(RECORDED DATA begins)
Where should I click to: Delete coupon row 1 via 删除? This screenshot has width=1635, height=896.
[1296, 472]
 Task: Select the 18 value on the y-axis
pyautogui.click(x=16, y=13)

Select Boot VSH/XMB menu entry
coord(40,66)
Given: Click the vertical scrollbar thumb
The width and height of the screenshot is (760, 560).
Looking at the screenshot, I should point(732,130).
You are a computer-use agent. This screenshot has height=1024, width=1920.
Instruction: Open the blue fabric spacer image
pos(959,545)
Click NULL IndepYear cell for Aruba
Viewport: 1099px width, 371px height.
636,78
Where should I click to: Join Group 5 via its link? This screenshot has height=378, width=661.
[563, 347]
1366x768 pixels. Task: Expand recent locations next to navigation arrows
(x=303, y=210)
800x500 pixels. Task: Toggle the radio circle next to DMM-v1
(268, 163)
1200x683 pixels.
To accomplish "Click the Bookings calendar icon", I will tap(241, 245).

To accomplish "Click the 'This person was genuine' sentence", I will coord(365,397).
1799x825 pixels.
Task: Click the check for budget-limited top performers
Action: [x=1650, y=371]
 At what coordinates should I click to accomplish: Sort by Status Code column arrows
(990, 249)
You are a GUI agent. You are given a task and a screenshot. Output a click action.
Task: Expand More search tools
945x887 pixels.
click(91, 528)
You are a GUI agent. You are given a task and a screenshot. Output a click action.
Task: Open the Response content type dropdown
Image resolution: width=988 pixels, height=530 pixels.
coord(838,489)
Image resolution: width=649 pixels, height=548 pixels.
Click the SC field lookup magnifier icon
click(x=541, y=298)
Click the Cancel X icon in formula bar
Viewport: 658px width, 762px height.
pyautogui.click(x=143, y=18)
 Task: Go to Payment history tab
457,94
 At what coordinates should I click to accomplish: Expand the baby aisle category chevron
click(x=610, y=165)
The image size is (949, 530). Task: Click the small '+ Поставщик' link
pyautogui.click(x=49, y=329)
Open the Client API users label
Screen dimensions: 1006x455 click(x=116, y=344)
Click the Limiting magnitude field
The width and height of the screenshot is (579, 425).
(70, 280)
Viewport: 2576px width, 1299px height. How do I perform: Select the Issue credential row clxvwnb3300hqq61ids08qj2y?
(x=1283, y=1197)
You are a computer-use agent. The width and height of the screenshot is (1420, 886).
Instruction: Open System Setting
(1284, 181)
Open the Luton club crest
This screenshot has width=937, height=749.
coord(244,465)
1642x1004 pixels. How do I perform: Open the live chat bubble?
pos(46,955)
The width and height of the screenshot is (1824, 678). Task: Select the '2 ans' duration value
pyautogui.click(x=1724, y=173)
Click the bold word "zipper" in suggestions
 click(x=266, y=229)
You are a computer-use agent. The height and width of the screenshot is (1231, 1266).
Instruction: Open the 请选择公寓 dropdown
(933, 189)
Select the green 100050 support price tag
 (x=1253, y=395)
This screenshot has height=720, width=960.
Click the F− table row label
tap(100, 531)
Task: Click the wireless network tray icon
(RECORDED DATA ends)
▶ _TASK TO COMPLETE_
Filter the entries above and keep only the lines with the word "agent".

▶ _RESPONSE TO THE EXERCISE_
You are a computer-use agent. This screenshot has height=1024, width=1920.
You are a GUI agent. You are given a task and a screenshot. Output a click action.
You are a GUI agent. You are given a task and a screenshot. Output a click action.
You are a computer-use agent. The width and height of the screenshot is (1420, 886).
You are a computer-use agent. The height and width of the screenshot is (1231, 1266).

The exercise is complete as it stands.